Comme on le lit dans ce texte de Wheeler, le Congrès était encore, à ce moment (1er juin), apprécié comme une force poussant à des dépenses supplémentaires de défense. Depuis, effectivement, des initiatives se sont faites jour, dans lesquelles le même Wheeler est impliqué, notamment avec le tandem Ron Paul-Barney Frank (un républicain libertarien et un démocrate progressiste). Ces initiatives ont complètement bouleversé le climat autour du budget de la défense, comme Wheeler le signalait lui-même dans un article du 10 juin 2010. On peut effectivement mesurer ce bouleversement, particulièrement venu du Congrès, aux commentaires autour de l’annonce du possible départ de Gates, et notamment les commentaires de Daniel Goure. Le “réformateur” Gates que les partisans d’un Pentagone puissant dénonçaient encore il y a quelques mois, et qu’ils dénoncèrent avec fureur il y a 14 mois lors de l’abandon du F-22, le considèrent aujourd’hui comme leur dernière ligne de défense avant le raz de marée d’un Congrès exigeant et obtenant des réductions très importantes des dépenses de défense.

La perception est donc devenue catastrophiques en à peine plus de deux mois, disons en neuf semaines. Rien pour cela n’a été fait du côté du pouvoir exécutif (de la Maison-Blanche), ni même du côté du Pentagone où Gates évolue avec une grande prudence, s’abstenant de projets de réforme trop radicaux tout en ne desserrant pas son étreinte. Rien de puissamment organisé, non plus, n’a été fait du côté du Congrès, où ce sont des “francs tireurs et marginaux”, comme on pourrait les nommer, qui ont lancé les projets qu’on a évoqués plus haut. Malgré leur notoriété certaines, Ron Paul et Barney Frank sont des “marginaux” dans leurs partis, à cause de leurs positions assez extrêmes. Le fait nouveau, on l’a déjà observé, est que ces “marginaux” provoquent des mouvements fondamentaux au Congrès, et que, comme le montrent les réactions au possible départ de Gates, les commentateurs et experts du complexe militaro-industriel les prennent eux-mêmes très au sérieux, jusqu’à en faire la tendance principale au Congrès. Dans tout cela, rien d’organisé de la part des forces habituelles de l’establishment, et c’est d’ailleurs la raison du succès des “marginaux”.

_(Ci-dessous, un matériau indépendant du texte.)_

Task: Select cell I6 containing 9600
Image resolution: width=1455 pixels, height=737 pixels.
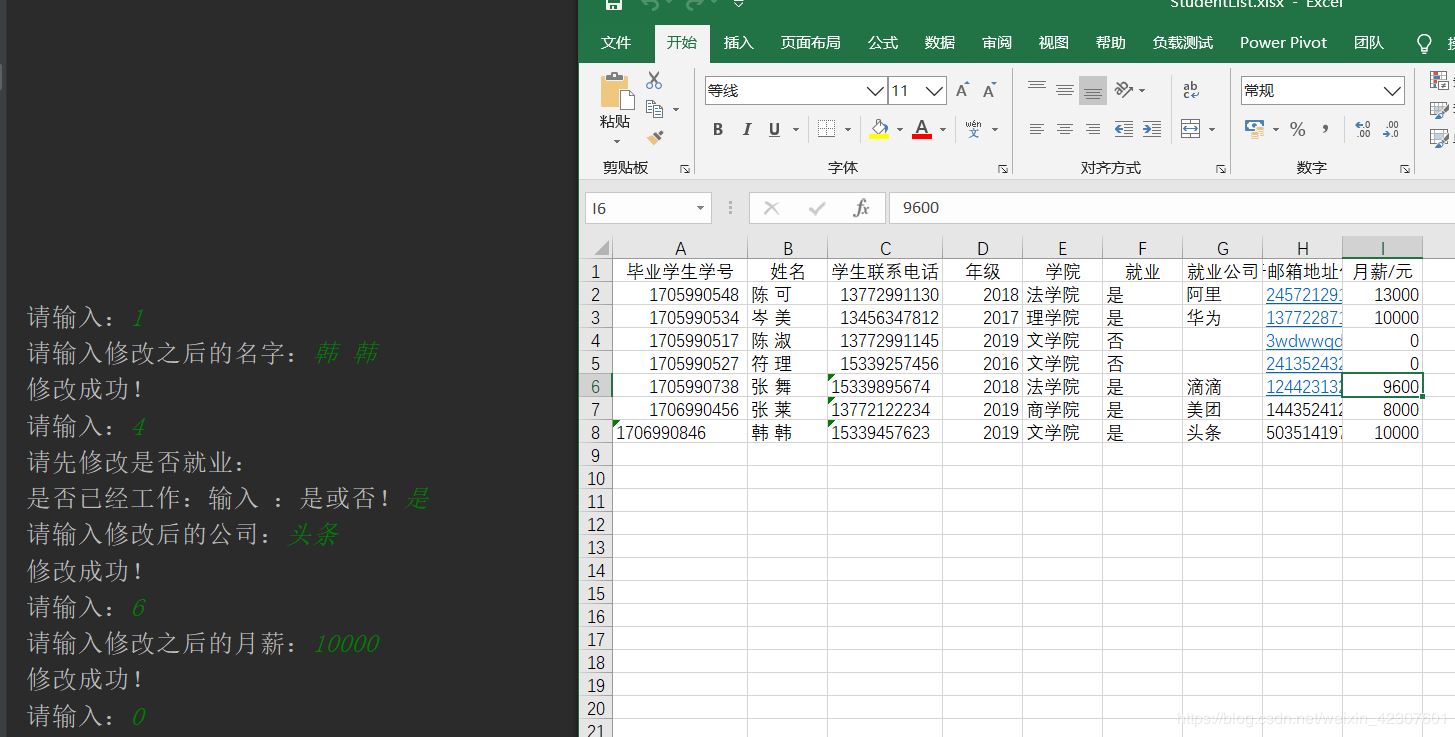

Nous sommes certainement loin, apparemment, de la réalisation de réductions importantes du budget de la défense. Nous sommes aussi dans un temps où les perceptions évoluent très vite, ces perceptions qui, ensuite, influencent aussi vite les décisions. Il est bien possible que le départ annoncé de Gates (et nullement assuré pour l’instant), qui rencontre des perspectives connues depuis longtemps et tenant à son âge et à ses projets personnels de retraite, ait également, comme autre cause, la modification radicale du climat autour des dépenses du Pentagone, ces deux derniers mois. Pour éventuellement succéder à Gates, on parle de John Hamre, qui fut n°2 du Pentagone à la fin des années 1990, voire d’Hillary Clinton passant du département d’Etat au Pentagone. Mais les commentaires qu’on lit montrent surtout qu’il n’y a pas foule pour succéder à Gates tant, là aussi, pour les candidats-successeurs, existe la perception que celui qui succèdera à Gates sera placé devant une tâche insurmontable, face à un Congrès déchaîné… Est-ce vrai, est-ce faux, cela se réalisera-t-il ou pas ? Ce sont décidément des questions trop précises. Mais, dans le climat général d’une Amérique qui craint de retomber au fond de sa crise, on doit observer que l’évolution du climat vis-à-vis du Pentagone et de ses fastueux et inutiles gaspillages s’alourdit très rapidement. Effectivement, ce pourrait bien être le déluge qui attend l’éventuel successeur d’un Gates éventuellement démissionnaire, peut-être encore plus vite qu’annoncé, – qu’il s’agisse de celui de Louis XV ou de celui de Louis XVI, ce n’est rien monsieur Goure, vous n’avez peut-être pas tort.